The Confederation of Ilocano Association, Incorporated, Samahang Ilokano (CIAI-SI) or Samahang Ilokano (SI) is a fraternity and sorority composed of students from colleges and universities in the northern part of the Philippines. Members are either of Ilocano lineage and/or have the capability of speaking and understanding the Ilokano language.

Samahang Ilokano was founded in the late 1940s as a fraternity to unite Ilocano speaking students. Ilocano speaking students from Northern Luzon provinces would pursue higher education in universities away from home and seek fellow Ilocanos for company and protection.

Soon enough the fraternity grew in number, which attracted scrutiny from other fraternities. Growth of member population also sparked uncontrollable brawls and riots, some of which landed members in prison. The Genuine Ilocano gills (GIG) was formed as a group for SI members who were incarcerated, and soon accepted members from within the prison.

Power struggles within the fraternity led to further separation of members. Hence, the birth of another faction now known as United Ilocandia Fraternity/Sorority (UI). The lack of organization created tension between the three groups

Unity and expansion
During martial law, the leaders and founders of the different groups agreed to unite the three organizations.

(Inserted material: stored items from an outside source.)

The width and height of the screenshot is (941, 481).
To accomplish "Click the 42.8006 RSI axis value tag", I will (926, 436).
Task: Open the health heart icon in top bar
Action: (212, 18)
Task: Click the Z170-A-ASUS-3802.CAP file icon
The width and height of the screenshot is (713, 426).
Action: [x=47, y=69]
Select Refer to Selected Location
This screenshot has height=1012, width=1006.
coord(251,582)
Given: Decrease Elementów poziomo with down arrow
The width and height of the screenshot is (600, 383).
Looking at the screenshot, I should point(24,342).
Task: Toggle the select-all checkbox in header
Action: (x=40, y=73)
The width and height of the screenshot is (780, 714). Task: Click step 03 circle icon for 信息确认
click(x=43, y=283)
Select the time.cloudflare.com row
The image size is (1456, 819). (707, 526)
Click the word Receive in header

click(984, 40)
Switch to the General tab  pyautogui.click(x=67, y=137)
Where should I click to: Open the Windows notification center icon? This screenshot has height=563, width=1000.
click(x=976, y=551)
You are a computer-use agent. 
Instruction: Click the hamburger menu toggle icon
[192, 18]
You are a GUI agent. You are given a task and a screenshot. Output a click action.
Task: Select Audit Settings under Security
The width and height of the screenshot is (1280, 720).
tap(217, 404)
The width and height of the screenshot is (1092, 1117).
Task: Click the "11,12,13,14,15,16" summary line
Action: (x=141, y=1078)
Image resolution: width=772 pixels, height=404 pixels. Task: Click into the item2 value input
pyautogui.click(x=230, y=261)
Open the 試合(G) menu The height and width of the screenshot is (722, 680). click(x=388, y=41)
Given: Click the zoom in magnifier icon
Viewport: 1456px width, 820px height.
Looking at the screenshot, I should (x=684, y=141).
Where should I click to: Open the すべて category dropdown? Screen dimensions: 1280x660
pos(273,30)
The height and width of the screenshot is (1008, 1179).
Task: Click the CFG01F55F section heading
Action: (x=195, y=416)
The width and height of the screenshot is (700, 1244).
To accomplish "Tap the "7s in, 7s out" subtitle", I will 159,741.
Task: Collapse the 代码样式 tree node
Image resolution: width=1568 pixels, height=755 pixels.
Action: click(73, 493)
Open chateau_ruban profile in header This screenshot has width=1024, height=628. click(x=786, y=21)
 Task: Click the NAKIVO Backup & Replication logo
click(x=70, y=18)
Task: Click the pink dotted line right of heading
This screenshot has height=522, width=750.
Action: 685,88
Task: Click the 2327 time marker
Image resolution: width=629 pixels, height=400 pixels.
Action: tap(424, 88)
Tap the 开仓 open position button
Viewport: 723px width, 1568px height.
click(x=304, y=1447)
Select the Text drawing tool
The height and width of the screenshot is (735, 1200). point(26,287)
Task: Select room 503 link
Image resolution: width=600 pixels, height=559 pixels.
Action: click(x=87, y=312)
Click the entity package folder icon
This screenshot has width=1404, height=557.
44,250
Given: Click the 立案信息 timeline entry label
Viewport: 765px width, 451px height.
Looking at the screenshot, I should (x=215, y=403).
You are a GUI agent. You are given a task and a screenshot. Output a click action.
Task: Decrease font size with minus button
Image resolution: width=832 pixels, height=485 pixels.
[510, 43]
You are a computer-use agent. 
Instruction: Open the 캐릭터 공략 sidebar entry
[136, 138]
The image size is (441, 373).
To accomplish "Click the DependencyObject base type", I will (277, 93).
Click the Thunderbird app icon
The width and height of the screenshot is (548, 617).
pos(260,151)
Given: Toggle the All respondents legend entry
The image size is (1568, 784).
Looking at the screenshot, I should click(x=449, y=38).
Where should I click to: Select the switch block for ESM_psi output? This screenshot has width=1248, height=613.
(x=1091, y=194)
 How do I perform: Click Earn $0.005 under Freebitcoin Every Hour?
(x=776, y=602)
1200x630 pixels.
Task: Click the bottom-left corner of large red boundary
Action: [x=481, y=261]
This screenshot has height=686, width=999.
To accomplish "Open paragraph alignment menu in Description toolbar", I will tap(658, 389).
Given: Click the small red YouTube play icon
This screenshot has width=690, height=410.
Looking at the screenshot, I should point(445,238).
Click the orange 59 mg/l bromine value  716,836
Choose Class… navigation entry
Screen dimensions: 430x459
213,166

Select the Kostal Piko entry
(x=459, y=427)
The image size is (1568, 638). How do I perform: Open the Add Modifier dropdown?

This led to the creation of an umbrella organization, registered with the Securities and Exchange Commission under the name "Confederation of Ilocano Association, Incorporated" as a non-stock, non-profit and non-dividend corporation. Members of UI and GIG often do not use CIAUI or CIAGIG, and instead prefer their respective original faction names.

Most members of CIASI became professionals, which gave the opportunity for the group to diversify into factions of the following types within the organization: international, military, professional, women's auxiliary, out-of-school youths, and students.

Despite significant changes within the structure, the ultimate purpose of the Samahang Ilokano still stands: an organization to cradle the Ilocanos.
 The dove symbolizes peace, freedom and friendship.
 The laurel leaves highlight our aspirations for academic and professional excellence.
 The gear provides the aspirations for the development of our potentials in various fields of endeavor.
 The snake symbolizes new life, the power to conquer fear, and the ability to survive.
 The arrow with its up right position symbolize the ability to stand up against all the challenges.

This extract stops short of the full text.